§ TEXT BLOCK
* START *

Juan Gabriel Vásquez: Closed Circuits of the Cold War

In the rich and growing historiography on the Cold War in Latin America and the Caribbean, it is taken for granted that the most extreme experience was Cuba’s alliance with the USSR and the construction of a system of real socialism on the island. If we stick to the history of states, and not necessarily of nations, this consensus is well grounded. But if one explores the heterogeneous world of the guerrillas of the 1960s and 1970s, a subject that is now receiving more attention from the scholars, one finds that Soviet Cuba was perceived as conservative by many currents of the New Left.

Colombian storyteller Juan Gabriel Vásquez’s most recent novel, Volver la vista atrás (2021), is a glimpse into the little-known world of Latin American Maoism. Through the real life of a real character, filmmaker Sergio Cabrera, born in Medellín in 1950 and director of films such as La estrategia del caracol (1992), Ilona llega con la lluvia (1996), based on the novel by Álvaro Mutis, and Todos se van (2015), an adaptation of the book of the same name by Wendy Guerra, Vásquez reconstructs a bizarre chapter of Maoism in the region. A chapter that should be added to those of guerrillas, organizations and intellectual groups favorable to Chinese communism in Mexico, Peru and other Latin American countries.

Vásquez is a novelist who works with real fictions, as exemplarily captured in La forma de las ruinas (2015), the novel we commented here, where he threaded two central assassinations in the history of Colombia, that of Rafael Uribe Uribe in 1914 and that of Jorge Eliécer Gaitán in 1948. Now, without relinquishing his preference for the real story, he shifts his attention to a terrain in which the source is not only the political history of Colombia, but the personal and family memory of Sergio Cabrera. It is a terrain that shares parcels with national history, but which includes private or intimate spaces that escape the narrative of the nation-state.

* END *

§ EXERCISE TASKS
1. Reproduce the stretch of the essay on Juan Gabriel Vásquez from "Vásquez is a" through "of the nation-state.".
2. Extend the essay on Juan Gabriel Vásquez with the passage that would follow its last sentence.

§ DATASET RECORDS
* START *

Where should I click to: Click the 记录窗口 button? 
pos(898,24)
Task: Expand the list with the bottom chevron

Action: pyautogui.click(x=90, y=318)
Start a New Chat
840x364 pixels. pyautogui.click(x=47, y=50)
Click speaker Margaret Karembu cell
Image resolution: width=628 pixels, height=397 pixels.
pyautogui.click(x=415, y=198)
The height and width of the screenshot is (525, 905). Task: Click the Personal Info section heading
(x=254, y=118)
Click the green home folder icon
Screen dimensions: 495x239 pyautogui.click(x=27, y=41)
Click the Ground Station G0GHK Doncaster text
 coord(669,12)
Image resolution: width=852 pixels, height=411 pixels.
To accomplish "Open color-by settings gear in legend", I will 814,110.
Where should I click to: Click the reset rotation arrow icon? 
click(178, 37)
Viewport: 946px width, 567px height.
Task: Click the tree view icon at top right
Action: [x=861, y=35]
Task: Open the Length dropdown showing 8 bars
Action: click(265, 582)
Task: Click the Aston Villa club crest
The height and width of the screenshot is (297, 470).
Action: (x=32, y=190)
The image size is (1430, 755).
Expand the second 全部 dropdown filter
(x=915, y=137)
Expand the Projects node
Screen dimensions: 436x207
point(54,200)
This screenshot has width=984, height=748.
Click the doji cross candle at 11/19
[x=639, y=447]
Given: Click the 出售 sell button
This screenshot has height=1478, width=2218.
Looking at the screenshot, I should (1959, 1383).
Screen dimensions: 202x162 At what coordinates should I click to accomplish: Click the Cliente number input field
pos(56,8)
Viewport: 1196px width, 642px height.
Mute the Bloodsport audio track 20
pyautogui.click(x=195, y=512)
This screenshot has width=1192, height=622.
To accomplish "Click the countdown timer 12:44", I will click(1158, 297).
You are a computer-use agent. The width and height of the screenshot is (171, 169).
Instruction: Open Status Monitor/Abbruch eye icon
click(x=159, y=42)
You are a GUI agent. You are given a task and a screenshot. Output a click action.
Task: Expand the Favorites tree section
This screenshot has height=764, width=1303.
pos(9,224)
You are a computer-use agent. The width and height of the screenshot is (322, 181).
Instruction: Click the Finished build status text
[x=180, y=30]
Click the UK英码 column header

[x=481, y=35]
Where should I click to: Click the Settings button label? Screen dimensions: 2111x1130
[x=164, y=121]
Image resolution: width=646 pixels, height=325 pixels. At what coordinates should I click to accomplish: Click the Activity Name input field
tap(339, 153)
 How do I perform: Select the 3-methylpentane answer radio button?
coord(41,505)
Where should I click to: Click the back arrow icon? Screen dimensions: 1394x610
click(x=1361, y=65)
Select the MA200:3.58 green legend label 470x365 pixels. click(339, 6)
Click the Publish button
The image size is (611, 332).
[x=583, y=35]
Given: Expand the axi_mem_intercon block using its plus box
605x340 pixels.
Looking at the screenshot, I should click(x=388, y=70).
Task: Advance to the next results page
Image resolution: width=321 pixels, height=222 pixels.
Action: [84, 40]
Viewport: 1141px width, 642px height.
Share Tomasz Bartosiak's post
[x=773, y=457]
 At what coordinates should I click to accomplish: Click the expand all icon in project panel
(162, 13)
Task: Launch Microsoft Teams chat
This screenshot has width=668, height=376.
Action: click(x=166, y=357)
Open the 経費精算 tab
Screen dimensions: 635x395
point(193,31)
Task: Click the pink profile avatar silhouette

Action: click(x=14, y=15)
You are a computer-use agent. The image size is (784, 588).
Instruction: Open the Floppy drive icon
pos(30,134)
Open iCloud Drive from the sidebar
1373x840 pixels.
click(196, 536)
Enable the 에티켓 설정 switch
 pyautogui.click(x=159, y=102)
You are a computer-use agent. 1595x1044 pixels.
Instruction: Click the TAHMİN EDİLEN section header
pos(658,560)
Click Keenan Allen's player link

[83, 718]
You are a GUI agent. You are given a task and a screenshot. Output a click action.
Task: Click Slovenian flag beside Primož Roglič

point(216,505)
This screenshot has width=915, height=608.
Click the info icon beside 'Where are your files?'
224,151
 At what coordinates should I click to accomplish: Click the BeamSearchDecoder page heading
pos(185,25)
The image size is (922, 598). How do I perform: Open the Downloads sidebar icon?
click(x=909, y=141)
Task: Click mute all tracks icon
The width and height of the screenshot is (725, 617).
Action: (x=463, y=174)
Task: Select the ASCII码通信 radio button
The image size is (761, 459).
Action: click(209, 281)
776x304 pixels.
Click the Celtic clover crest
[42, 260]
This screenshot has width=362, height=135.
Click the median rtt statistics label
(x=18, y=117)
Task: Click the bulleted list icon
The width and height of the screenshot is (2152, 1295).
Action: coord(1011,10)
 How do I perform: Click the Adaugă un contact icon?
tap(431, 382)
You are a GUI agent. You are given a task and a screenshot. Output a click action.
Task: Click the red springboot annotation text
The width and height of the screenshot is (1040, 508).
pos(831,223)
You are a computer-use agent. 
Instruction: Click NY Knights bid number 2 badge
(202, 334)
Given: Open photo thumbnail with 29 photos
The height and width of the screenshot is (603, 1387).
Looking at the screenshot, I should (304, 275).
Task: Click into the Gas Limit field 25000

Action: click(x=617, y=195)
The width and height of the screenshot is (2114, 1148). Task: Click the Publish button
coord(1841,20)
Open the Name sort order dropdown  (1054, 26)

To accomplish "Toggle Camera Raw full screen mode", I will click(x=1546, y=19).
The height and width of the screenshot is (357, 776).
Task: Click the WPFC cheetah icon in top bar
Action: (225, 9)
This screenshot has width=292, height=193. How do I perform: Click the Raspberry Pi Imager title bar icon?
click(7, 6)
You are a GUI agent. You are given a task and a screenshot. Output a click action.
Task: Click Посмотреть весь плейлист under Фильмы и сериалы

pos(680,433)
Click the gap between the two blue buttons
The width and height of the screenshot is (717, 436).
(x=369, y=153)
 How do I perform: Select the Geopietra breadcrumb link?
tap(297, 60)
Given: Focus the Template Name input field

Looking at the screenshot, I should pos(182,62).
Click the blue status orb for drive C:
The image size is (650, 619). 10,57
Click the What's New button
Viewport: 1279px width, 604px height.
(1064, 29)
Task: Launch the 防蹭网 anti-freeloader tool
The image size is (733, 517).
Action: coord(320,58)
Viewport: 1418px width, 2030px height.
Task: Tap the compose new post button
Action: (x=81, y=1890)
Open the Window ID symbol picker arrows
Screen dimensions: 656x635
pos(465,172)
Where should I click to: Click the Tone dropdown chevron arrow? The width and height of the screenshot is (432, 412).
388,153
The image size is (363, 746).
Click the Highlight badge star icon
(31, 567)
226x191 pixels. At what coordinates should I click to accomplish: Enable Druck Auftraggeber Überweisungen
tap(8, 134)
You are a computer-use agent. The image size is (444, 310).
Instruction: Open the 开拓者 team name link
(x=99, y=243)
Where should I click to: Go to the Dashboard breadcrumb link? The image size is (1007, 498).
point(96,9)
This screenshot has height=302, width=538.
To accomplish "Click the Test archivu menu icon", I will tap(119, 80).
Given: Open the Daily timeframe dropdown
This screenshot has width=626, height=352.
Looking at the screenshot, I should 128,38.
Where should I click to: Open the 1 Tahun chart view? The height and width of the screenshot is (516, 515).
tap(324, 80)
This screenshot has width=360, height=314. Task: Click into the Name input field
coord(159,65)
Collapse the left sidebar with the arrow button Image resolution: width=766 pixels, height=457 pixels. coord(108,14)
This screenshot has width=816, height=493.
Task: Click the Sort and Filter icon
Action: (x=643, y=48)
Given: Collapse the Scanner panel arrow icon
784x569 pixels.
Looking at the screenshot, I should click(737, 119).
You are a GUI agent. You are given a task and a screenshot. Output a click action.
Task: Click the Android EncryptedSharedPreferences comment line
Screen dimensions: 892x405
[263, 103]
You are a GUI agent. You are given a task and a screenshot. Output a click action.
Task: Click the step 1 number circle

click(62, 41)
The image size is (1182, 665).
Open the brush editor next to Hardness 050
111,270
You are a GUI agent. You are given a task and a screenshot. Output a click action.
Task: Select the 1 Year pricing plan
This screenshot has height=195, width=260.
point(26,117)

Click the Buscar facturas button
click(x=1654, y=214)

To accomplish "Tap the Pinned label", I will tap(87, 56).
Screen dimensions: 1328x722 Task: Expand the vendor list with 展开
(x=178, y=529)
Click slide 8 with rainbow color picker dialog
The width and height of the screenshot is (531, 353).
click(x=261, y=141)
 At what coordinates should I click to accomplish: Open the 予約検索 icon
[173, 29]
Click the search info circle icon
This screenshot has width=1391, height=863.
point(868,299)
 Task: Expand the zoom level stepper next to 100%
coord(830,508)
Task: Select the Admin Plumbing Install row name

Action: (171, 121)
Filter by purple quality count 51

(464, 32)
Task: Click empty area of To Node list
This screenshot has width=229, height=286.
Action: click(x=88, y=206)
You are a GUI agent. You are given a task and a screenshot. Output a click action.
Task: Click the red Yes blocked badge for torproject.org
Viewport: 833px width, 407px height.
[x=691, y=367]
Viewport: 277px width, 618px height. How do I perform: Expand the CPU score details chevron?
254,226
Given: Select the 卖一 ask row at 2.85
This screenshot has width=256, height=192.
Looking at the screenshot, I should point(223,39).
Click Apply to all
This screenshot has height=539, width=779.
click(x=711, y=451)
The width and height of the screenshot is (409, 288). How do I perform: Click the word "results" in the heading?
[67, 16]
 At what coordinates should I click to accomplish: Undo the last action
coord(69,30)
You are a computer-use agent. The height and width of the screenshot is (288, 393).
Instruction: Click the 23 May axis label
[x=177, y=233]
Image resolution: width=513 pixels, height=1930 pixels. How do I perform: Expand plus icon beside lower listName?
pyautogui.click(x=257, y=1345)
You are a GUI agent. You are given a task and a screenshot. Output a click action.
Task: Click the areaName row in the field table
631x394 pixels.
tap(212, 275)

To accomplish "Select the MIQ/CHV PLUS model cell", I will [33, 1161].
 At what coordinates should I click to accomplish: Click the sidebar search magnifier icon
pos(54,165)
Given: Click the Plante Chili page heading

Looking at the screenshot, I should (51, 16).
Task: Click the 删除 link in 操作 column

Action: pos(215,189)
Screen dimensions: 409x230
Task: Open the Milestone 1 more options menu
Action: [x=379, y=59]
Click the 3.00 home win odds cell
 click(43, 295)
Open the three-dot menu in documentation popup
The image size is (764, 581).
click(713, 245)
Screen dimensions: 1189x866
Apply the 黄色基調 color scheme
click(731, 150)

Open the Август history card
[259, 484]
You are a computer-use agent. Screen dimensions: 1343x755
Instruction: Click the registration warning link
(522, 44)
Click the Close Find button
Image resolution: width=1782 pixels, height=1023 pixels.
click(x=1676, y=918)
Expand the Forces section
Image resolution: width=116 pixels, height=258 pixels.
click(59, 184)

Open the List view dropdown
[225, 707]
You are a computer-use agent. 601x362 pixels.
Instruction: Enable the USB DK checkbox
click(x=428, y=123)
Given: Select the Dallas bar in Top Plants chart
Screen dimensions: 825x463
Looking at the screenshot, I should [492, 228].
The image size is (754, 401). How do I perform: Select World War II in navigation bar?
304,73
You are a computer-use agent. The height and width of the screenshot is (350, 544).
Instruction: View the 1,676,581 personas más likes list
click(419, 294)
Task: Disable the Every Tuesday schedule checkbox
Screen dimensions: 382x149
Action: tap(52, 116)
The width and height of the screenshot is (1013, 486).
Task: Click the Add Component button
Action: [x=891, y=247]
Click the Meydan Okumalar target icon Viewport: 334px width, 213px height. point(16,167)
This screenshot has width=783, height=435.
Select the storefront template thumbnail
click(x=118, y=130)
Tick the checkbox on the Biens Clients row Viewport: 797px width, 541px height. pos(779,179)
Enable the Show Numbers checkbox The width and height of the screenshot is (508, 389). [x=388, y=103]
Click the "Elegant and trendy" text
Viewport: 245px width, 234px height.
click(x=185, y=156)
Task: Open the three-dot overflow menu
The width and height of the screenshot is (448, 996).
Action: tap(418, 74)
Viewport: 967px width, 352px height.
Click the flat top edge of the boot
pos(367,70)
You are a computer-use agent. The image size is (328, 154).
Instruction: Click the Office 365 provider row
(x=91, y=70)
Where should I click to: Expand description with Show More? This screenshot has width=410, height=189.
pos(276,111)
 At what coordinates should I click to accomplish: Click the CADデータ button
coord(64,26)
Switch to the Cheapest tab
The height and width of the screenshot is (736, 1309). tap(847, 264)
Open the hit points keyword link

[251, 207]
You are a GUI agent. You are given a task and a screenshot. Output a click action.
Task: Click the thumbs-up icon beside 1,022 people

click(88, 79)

* END *

§ SET OF ANSWERS
1.
Vásquez is a novelist who works with real fictions, as exemplarily captured in La forma de las ruinas (2015), the novel we commented here, where he threaded two central assassinations in the history of Colombia, that of Rafael Uribe Uribe in 1914 and that of Jorge Eliécer Gaitán in 1948. Now, without relinquishing his preference for the real story, he shifts his attention to a terrain in which the source is not only the political history of Colombia, but the personal and family memory of Sergio Cabrera. It is a terrain that shares parcels with national history, but which includes private or intimate spaces that escape the narrative of the nation-state.

2.
Cabrera comes from a family of Spanish Republicans who, as in so many cases, took the path of exile after Franco’s triumph. The Cabreras first settled in Santo Domingo, during the first stage of the dictatorship of Rafael Leónidas Trujillo. Around 1940, thousands of Spanish refugees settled there, thanks to the efforts of the Junta de Auxilio a los Republicanos (JARE). Fausto Cabrera, the filmmaker’s father, was one of those young people fleeing from one dictatorship to fall into another. As soon as the Trujillo regime showed its inherent anti-communism, the Cabreras left again, first to Venezuela and then to Colombia.

In Medellín, where the filmmaker was born in 1950, his father became a leading figure in theater and television as an actor and director. He recited poems by Antonio Machado and Miguel Hernández and staged plays by Federico García Lorca and Bertolt Brecht. It was in those years of radicalization of Colombian liberalism, following the assassination of Gaitán, and of resistance to the tropical McCarthyism of Gustavo Rojas Pinilla, that Fausto Cabrera and his wife Luz Elena Cárdenas came into contact with the Chinese experiment.

The couple and their two children, Sergio and Marianella, settled in Beijing, where the parents were hired at the Institute of Foreign Languages. They lived there for several years and the youngsters learned the language, learned about the Cultural Revolution from the inside and were trained in the doctrine of Mao Tse Tung. At the end of the decade, the family returned to Colombia to join the Maoist guerrilla of the People’s Liberation Army (EPL), founded by Pedro Vásquez Rendón, which operated between the Cauca and Sinú rivers. That guerrilla was the armed wing of the Marxist-Leninist Communist Party MaoTse-Tung Thought in Colombia, to which the Cabreras were affiliated.

Sergio and Marianella’s experience in the guerrilla was traumatic: he was constantly humiliated because of his racial and socially privileged status; she was sexually harassed, put on trial for treason and shot in the back. The exquisite ideological education of both of them, their first-hand knowledge of the Red Book and Maoist revolutionary theory, far from legitimizing them in eyes of the guerrillas, made them targets of classist and anti-literate prejudices. The mother, Luz Elena, the only one of the four who did not go to the mountains, although she worked in the rearguard in Medellín and was even imprisoned, made the decision to take her husband and two children out of the guerrillas.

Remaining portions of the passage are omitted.